I get a PCollection
by subscribing to a Google pub/sub in Apache Beam like this:
deviceReferenceDataUpdates = pipeLine.begin()
.apply("subscribe to published data"),
PubsubIO.readMessages().fromTopic("my_data"))
I want to use the data to update a HashMap
of other data, that exists in the same class (the HashMap
is directly available in the same scope as the PCollection
). I'm investigating how I can use the .getSideInputsMap()
method in Apache Beam to achieve this. Here is an example of how getSideInputsMap()
can be used to put items into a new HashMap:
public Map<TupleTag<?>, PValue> getAdditionalInputs() {
Map<TupleTag<?>, PValue> additionalInputs = new HashMap<>();
for (Map.Entry<String, SideInput> sideInputEntry : payload.getSideInputsMap().entrySet()) {
try {
additionalInputs.put(
new TupleTag<>(sideInputEntry.getKey()),
rehydratedComponents.getPCollection(
protoTransform.getInputsOrThrow(sideInputEntry.getKey())));
} catch {
.... error handling
(taken from example 10 here - https://www.programcreek.com/java-api-examples/?api=org.apache.beam.sdk.transforms.Combine)

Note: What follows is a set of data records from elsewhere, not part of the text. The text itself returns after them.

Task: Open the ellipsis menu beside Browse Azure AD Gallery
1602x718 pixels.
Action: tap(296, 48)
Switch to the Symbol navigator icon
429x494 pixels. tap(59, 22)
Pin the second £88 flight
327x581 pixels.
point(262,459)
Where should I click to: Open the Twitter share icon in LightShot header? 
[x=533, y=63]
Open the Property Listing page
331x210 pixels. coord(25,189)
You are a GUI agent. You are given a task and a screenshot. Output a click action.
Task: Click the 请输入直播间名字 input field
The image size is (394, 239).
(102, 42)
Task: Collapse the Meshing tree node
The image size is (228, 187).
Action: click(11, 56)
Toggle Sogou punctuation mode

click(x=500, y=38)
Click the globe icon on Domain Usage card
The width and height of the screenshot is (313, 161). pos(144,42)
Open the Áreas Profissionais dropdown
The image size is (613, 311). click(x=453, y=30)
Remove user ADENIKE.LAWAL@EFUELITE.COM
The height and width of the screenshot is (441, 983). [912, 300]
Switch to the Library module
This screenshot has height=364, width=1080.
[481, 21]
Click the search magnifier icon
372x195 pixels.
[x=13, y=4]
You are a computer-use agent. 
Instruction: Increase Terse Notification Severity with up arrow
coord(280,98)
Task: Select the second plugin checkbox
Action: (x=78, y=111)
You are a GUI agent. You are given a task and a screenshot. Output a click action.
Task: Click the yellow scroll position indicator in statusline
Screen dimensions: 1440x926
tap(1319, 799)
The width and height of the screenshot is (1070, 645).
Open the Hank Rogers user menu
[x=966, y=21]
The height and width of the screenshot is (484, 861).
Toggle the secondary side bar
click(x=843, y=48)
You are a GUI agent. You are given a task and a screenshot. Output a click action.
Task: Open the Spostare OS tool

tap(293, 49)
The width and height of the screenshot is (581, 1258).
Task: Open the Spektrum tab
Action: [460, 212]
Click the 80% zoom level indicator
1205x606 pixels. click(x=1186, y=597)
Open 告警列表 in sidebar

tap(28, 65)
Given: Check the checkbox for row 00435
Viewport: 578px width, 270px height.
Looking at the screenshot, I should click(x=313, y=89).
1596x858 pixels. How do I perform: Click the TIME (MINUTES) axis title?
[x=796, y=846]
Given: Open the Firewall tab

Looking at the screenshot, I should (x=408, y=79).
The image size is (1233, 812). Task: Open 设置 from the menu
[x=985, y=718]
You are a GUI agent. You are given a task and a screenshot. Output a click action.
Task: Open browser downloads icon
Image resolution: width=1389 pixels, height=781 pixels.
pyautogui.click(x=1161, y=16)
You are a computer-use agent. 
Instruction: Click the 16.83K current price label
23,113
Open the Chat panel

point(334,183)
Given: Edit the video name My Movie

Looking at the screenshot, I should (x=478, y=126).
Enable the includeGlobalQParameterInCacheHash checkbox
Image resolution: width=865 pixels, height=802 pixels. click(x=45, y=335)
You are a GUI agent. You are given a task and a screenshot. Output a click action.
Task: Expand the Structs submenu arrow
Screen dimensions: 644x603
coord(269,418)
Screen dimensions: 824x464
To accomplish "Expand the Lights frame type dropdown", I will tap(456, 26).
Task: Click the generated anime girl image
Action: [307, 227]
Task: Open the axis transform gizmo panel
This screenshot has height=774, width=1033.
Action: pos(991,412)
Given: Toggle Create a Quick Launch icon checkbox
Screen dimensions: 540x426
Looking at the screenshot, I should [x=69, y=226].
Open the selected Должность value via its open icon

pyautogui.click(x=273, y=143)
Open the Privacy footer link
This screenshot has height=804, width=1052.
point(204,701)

I'm not sure how (or if) I can use getSideInputsMap()
to update my HashMap
. It's not available as a direct method of my PCollection
. In the example above it's being applied to a payload
, and I'm not sure if I need to somehow generate a payload
, or if I should generate something else to which I can call getSideInputsMap()
?